吉田の火祭(よしだのひまつり)
種別1:風俗慣習
種別2:祭礼(信仰)
公開日:毎年8月26・27日
指定日:2012.03.08(平成24.03.08)
都道府県:山梨県
所在地:北口本宮冨士浅間神社とその摂社の諏訪神社(富士吉田市上吉田)

本件は、富士吉田市上吉田にある北口本宮冨士浅間神社とその摂社の諏訪神社の祭りで、富士信仰の隆盛とともに伝承されてきた火祭りである。

7月1日のお山開きに対するお山仕舞いの祭りであり、巨大な富士山型の神輿が勇壮に渡御し、26日夜には、市中に並び立てられた80本ほどの大松明が盛大に燃やされる。

大松明に点火されると、富士山の山小屋でも火が焚かれ、山と町とが一体となって火祭りが繰り広げられる。
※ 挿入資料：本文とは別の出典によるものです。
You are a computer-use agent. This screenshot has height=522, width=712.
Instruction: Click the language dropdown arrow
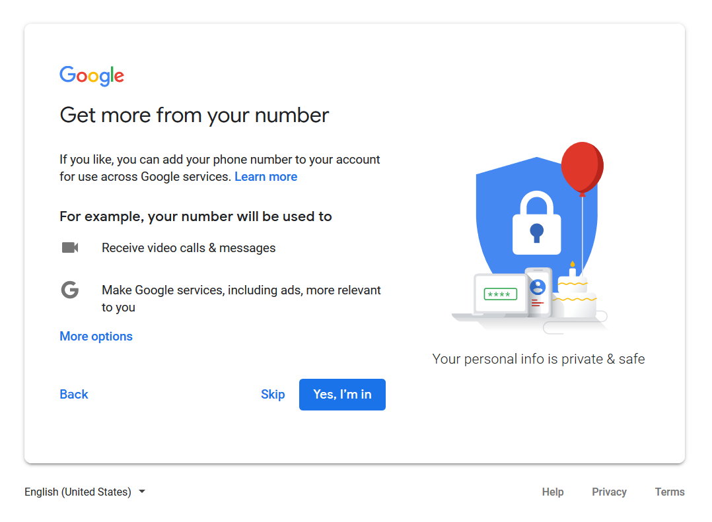(x=142, y=492)

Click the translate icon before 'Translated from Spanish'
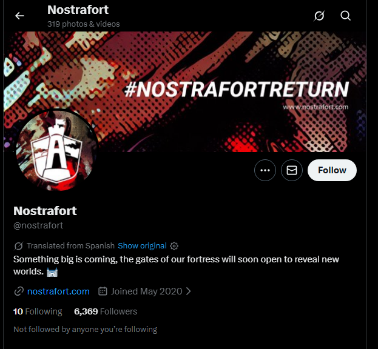pyautogui.click(x=19, y=246)
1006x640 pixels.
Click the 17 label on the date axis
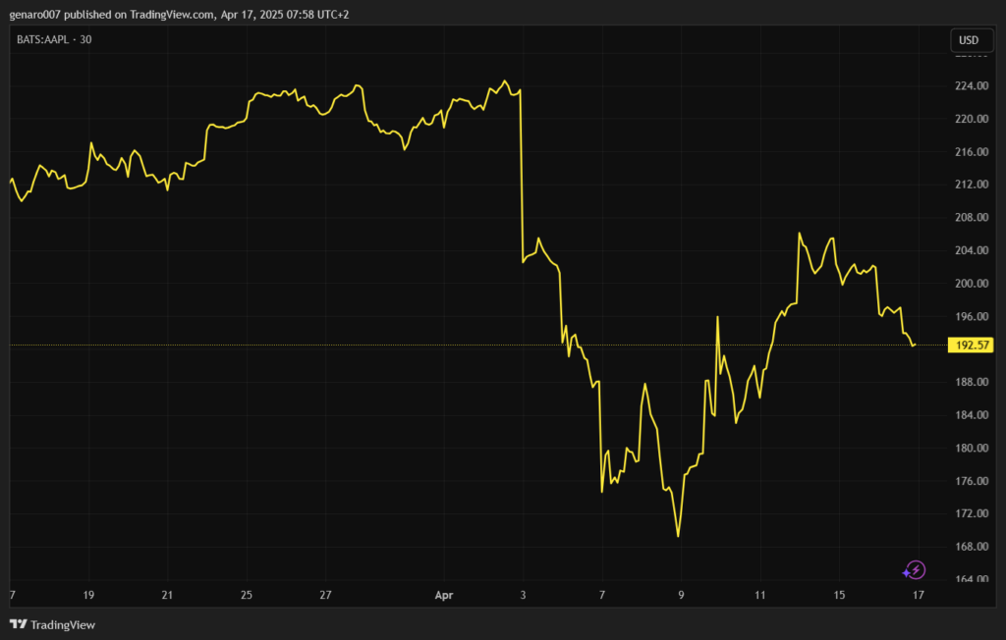918,596
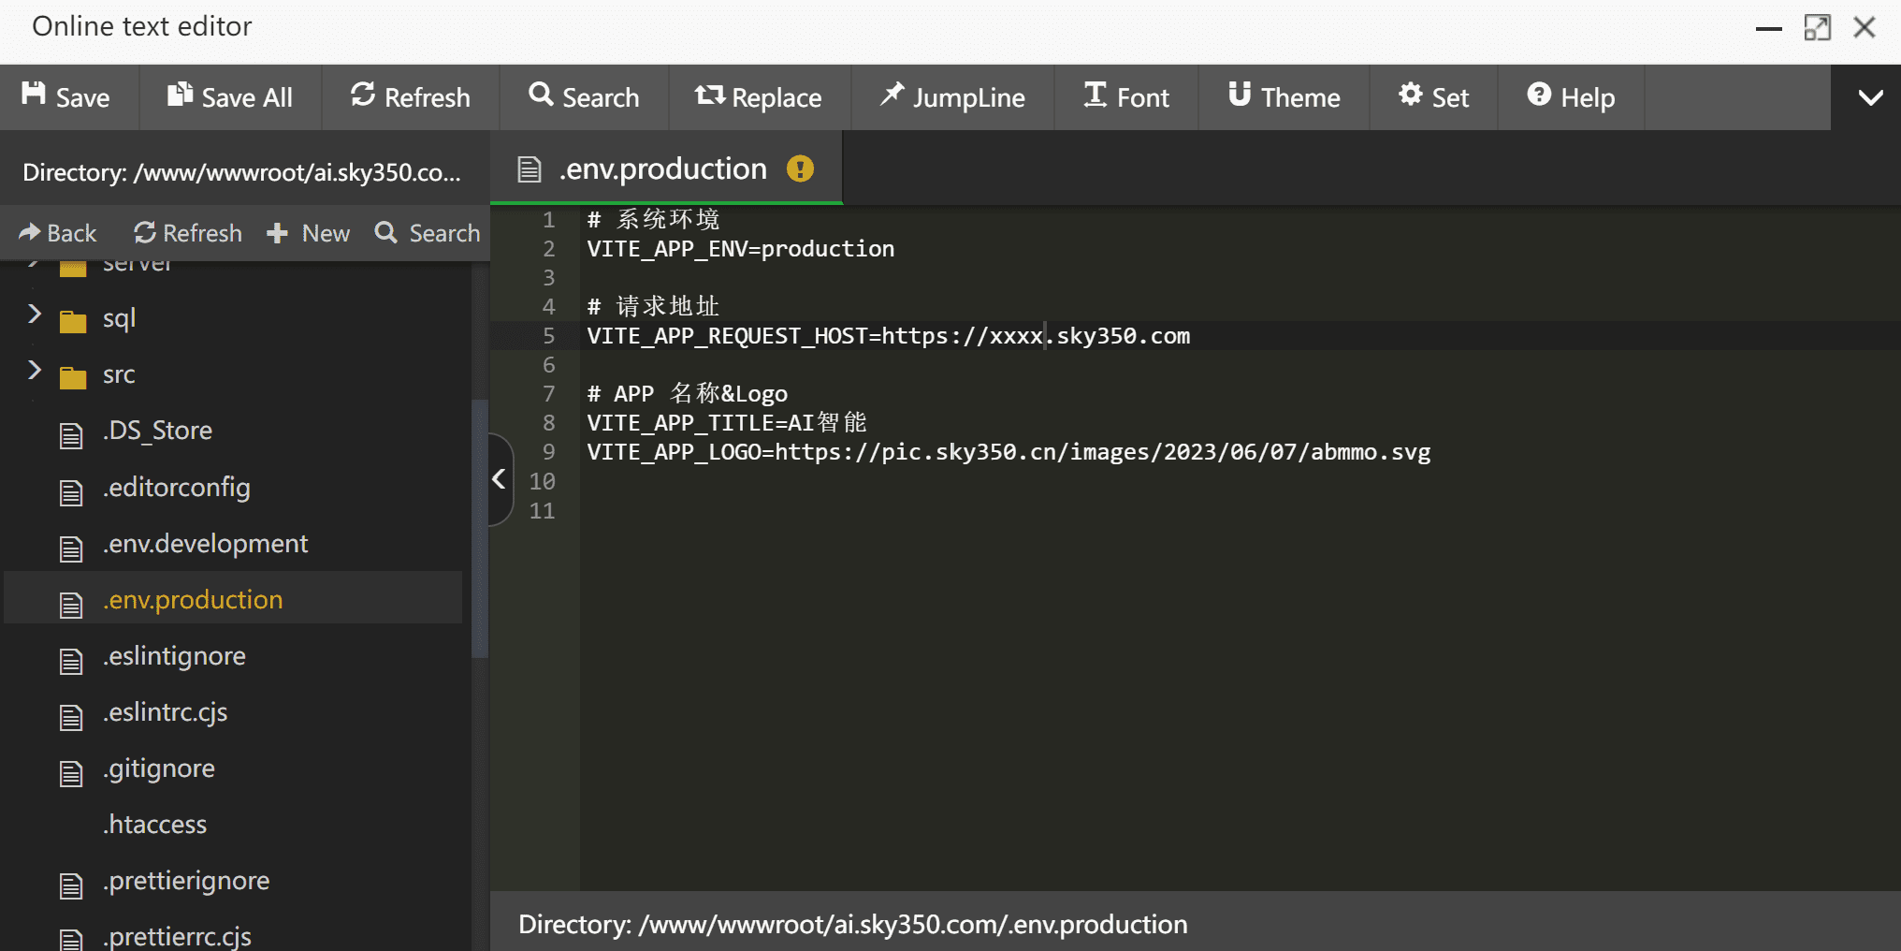Expand the toolbar dropdown chevron
This screenshot has width=1901, height=951.
(x=1870, y=97)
また、関東一円から訪れる富士講の人たちも参加し、宿坊の入口や大松明を囲んで講の行事を行う。

我が国の山岳信仰を代表する富士信仰を背景に伝承されてきた祭りであり、数多くの大きな松明を勇壮に燃やす大規模な火祭りとして全国的にも注目される事例である。

富士信仰に因む火祭りは、山梨県甲州市下岩崎にある浅間神社の火祭や県東部の郡内地方における火焚き行事をはじめ、関東地方に伝承がみられるが、吉田の火祭からの伝播やその影響を受けている事例が多く、同種の火祭りの典型例と考えられる。

また、上吉田の氏子だけでなく、関東地方を中心に活動する富士講の人たちも参加する祭りであり、富士山に対する信仰の広がりを知るうえで貴重であるとともに、火に関する禁忌が厳格に守られているなど、我が国の山岳信仰や火に関する祭りを理解するうえで重要である。

この行事は、平成12年12月25日に「吉田の火祭」として記録作成等の措置を講ずべき無形の民俗文化財に選択されている。